WORK TO DO:
Please format the material starting at the line containing "Click the Wikipedia logo" and ending at the line containing "(x=152, y=10)" as a JSON list of strings, with both of those lines included, one string per line and no blank lines. Leave the pictures out of your answer.

[Items from a data source]

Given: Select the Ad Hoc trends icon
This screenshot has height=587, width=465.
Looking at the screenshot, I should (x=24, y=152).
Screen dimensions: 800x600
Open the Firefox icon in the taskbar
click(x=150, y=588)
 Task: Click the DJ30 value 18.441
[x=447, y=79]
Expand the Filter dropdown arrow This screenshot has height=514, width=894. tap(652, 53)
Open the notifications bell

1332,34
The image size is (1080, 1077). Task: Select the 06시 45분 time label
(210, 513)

==

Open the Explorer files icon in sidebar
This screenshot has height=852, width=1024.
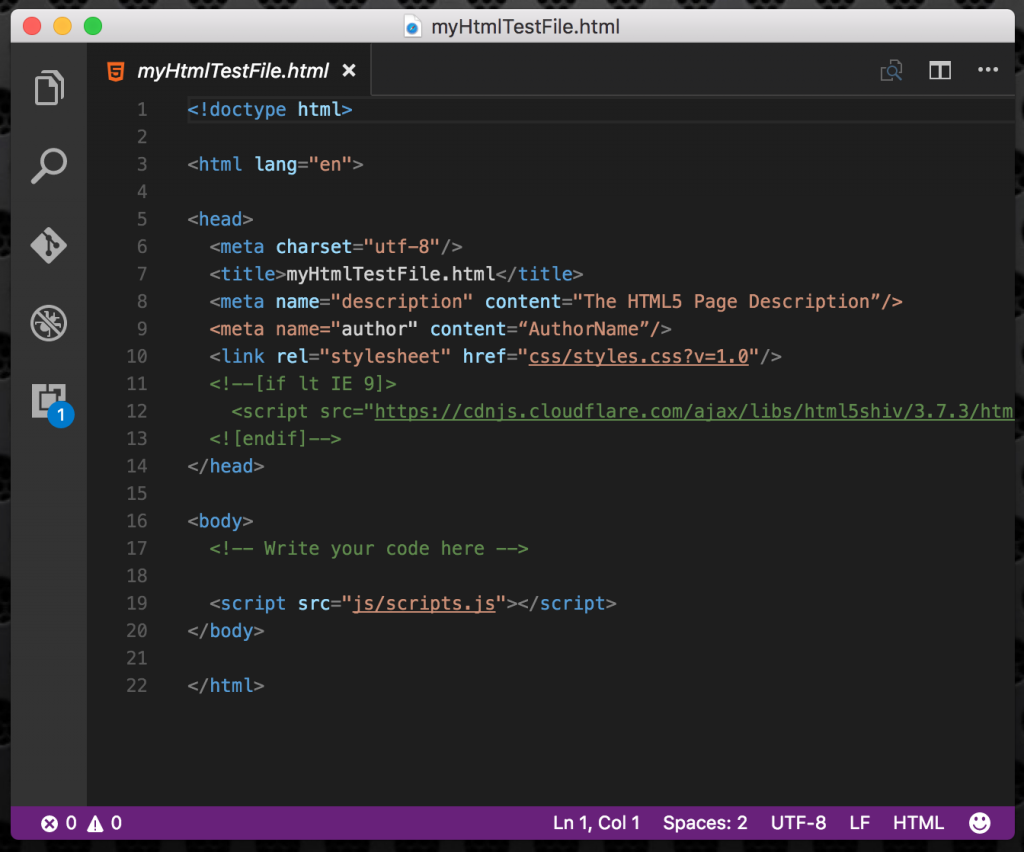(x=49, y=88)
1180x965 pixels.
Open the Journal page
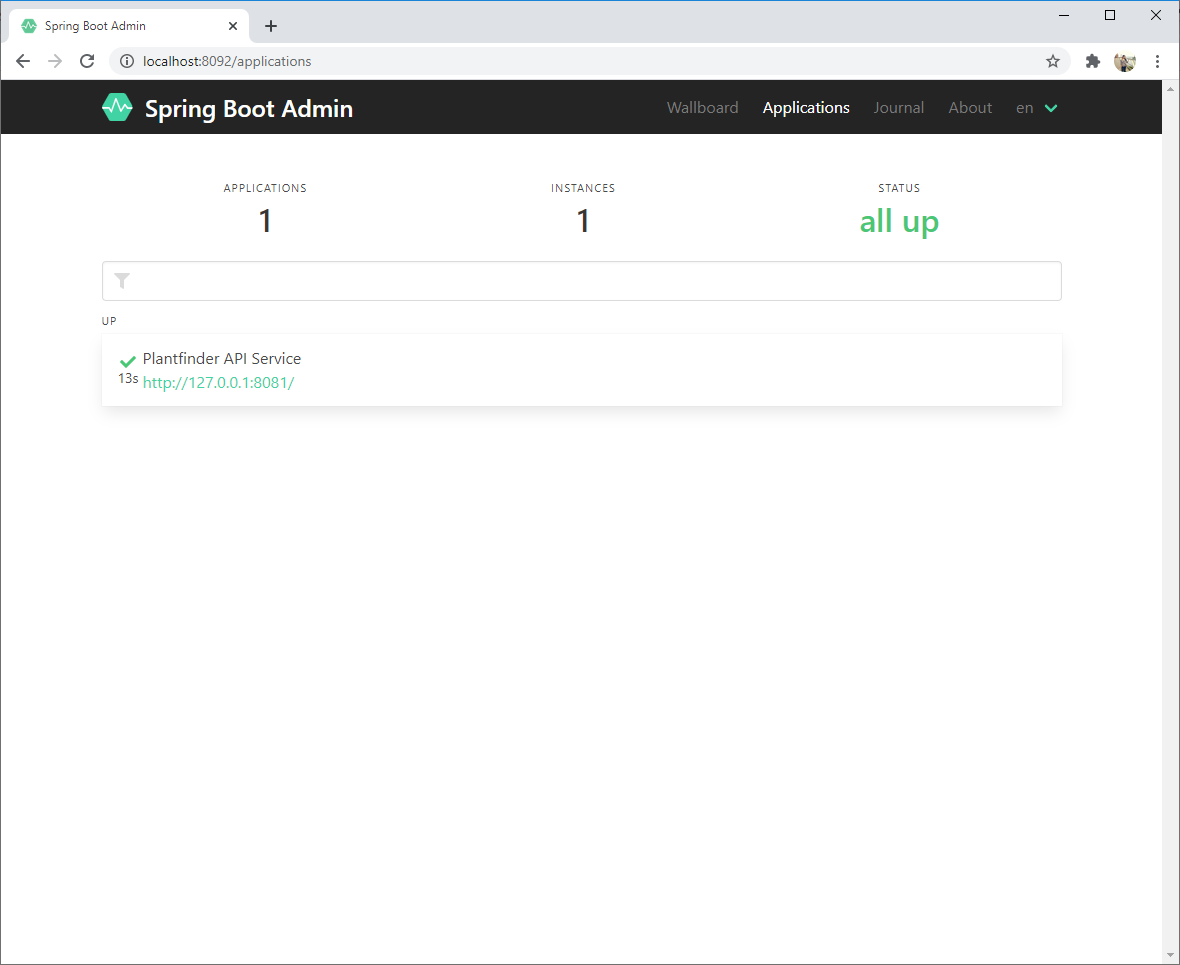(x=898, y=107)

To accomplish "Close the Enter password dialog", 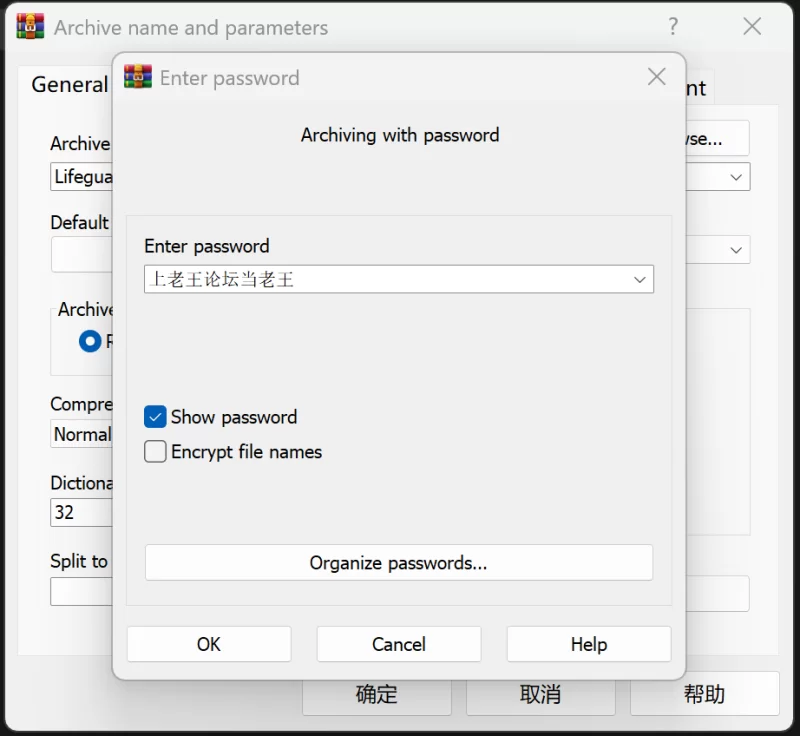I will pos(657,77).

---

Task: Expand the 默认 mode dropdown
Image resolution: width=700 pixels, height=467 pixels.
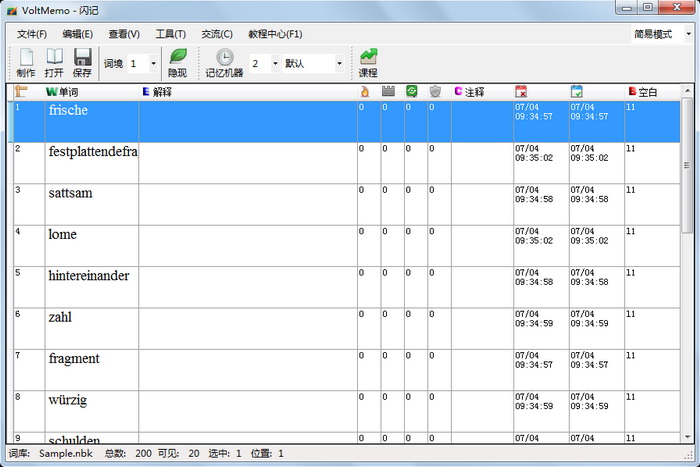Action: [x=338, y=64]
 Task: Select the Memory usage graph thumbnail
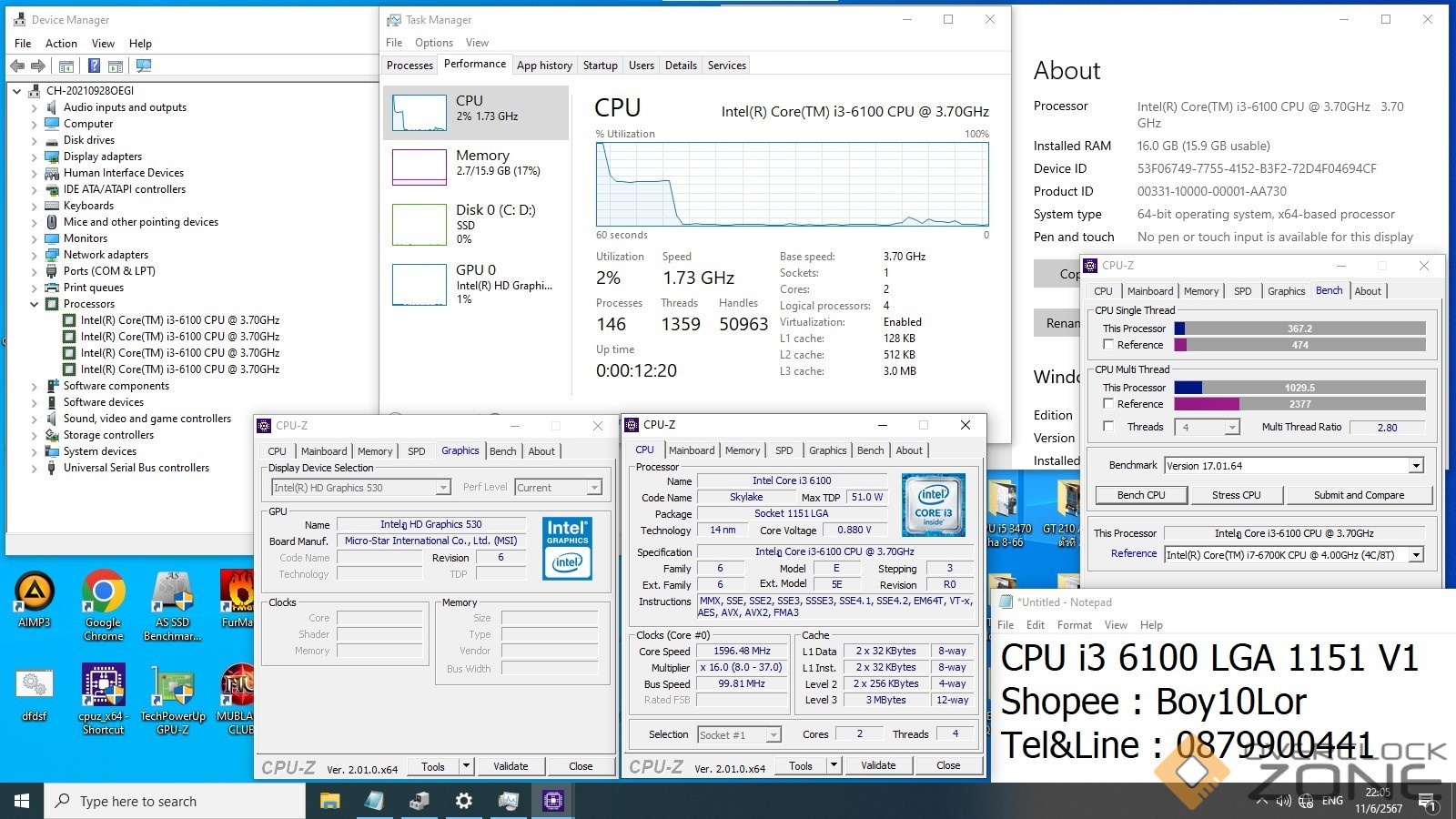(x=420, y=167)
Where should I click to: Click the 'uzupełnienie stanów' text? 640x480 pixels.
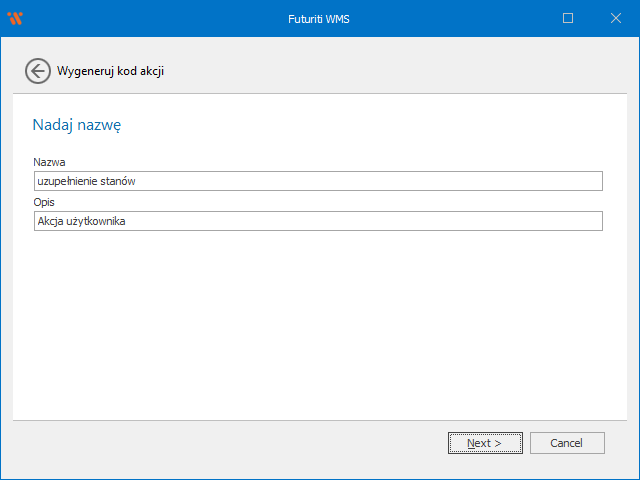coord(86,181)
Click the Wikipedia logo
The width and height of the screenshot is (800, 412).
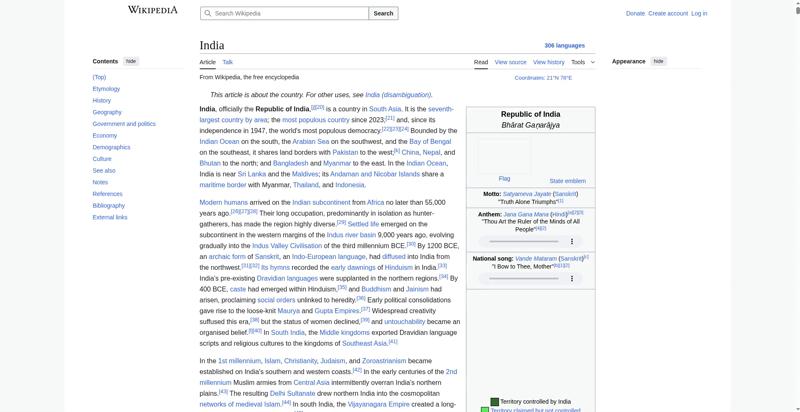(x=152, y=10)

EXERCISE RESPONSE:
[
  "Click the Wikipedia logo",
  "The width and height of the screenshot is (800, 412).",
  "(x=152, y=10)"
]